We have seen the tangible consequences of playing fast and loose with legal principle. President Obama recently felt no qualms in absolving former Secretary of State Hillary Clinton for her violating the law and federal regulation through her use of multiple email accounts and a home server.

“There is classification and there is classification,” he reassured us. That distinction, though, was not applicable in the relentless persecution of leakers like Thomas Drake whose sole, selfless motivation was to expose abuses by their government which Mr. Obama had taken pains to conceal and to deny.

Yet more egregious was the Obama-Holder arbitrary amendment of the Constitution in pronouncing that the country’s biggest banks could escape both criminal and civil prosecution because punishment for their illegal actions might do serious harm to the economy. The two men, in effect, unilaterally and without any process other than their own political calculus placed an asterisk after the Constitutional stipulations regarding “equal protection of the laws.”

There is no way of knowing with precision the avenues of thought and psychology by which those previous episodes helped shape a policy-maker’s mindset leading to later actions. It is entirely reasonable, though, that egregiously bending the law and Constitution in one domain by referring to the demands of politics makes it easier to do so in other domains, subsequently.

Nowhere in the book is there a sign that Obama, the lawyer, appreciates the menace to the country’s constitutional underpinnings from a systematic strategy of “legalism” which deforms the law. Nowhere does Savage suggest that this is a serious deficiency and a lasting cost of the GWOT.

Stretching Credulity

Back to the question of lawyers’ analytical autonomy. It stretches credulity beyond the breaking point to claim that these outcomes were a coincidence. That administration lawyers just happened to make interpretations that favored the policy preferences of the man in the Oval Office.

Savage’s fatal error of omission in his approach is the glaring failure to prod his dozens of interviewees to address the issue of bias. After all, they are not going to volunteer it.

Who would ever offer the observations: “we fixed the facts around the policy proposal;” “it was a stitch-up;” “I was so terrified at the prospect of another 9/11 that I bent over backwards to give the Executive the benefit of the doubt;” “my husband/wife admonished me: are you out of your mind! – risking having to look for a job in Boston/New York and taking the kids out of school in mid-semester?;” “I relish life in the corridors of power and wouldn’t do anything to jeopardize it?”

Or, further down the ladder, “if I really ticked off Holder, I might have to spend the last 10 years of my career adjudicating disputes between the EPA and the National Park Service over the environmental impact of septic tanks at Yellowstone.”
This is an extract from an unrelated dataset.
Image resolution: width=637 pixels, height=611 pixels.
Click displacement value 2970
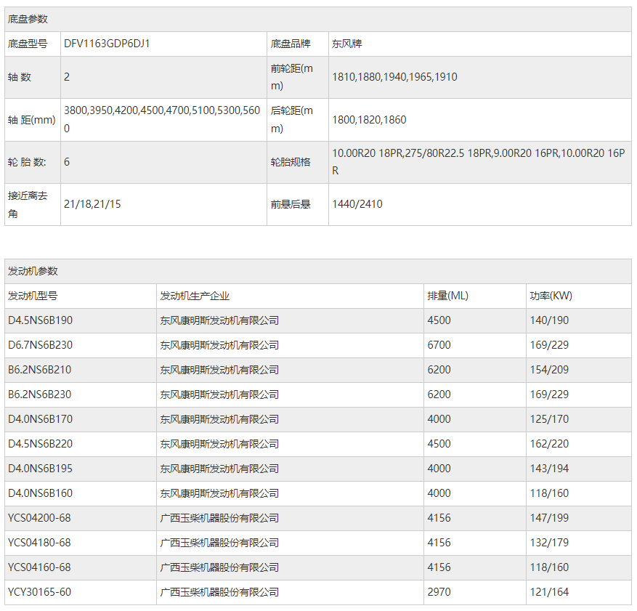pos(439,592)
Is this an exaggeration of the internalized pressures that the Obama lawyers experienced? Was there solid basis for their supposed fears of “consequences?” No; yes. Consider the enormous pressures felt by the lawyers and regulators who had some measure of responsibility for imposing some restraint on the financial predators in the wake of the 2008 crash.

It is very hard to avoid the judgment that, due to his user friendly and accommodating attitude, Savage’s respondents at times took him for a ride. The most striking case in point is their audacious assertion that the White House’s implacable persecution of leakers did not represent a general strategy, but rather was the coincidental outcome of cases treated on an individual basis. Savage swallows this line whole.

Crude Fabrications

The worldly lawyers who are Savage’s subjects shy away from the crudest fabrications. An appropriate analogy is baseball’s “in-the-vicinity” rule. That refers to the unstated, universally accepted norm that, when turning the double-play, the shortstop – or usually the second baseman – need not have his foot clearly on the bag at the moment of pivoting to throw to first with a hard-sliding runner bearing down on him. He merely has to be reasonably close to it. Nowhere is it written down; yet, all accept and observe it.

So, too, a legal interpretation about some dubious Executive action in the “war on terror” need only be in the vicinity of what law and precedent say is valid for it to pass muster. The courts play a role similar to the umpires’ in ruling accordingly.

FISA Courts, for their part, accept the pivot foot being anywhere on the diamond. The difference is that all baseball fans know of the in-the-vicinity rule while citizens are kept in the dark about the large inventory of similar unwritten rules in the judicial domain insofar as “terrorism’’ is concerned. Savage seems oblivious of this reality – or else, does a good job of pretending so.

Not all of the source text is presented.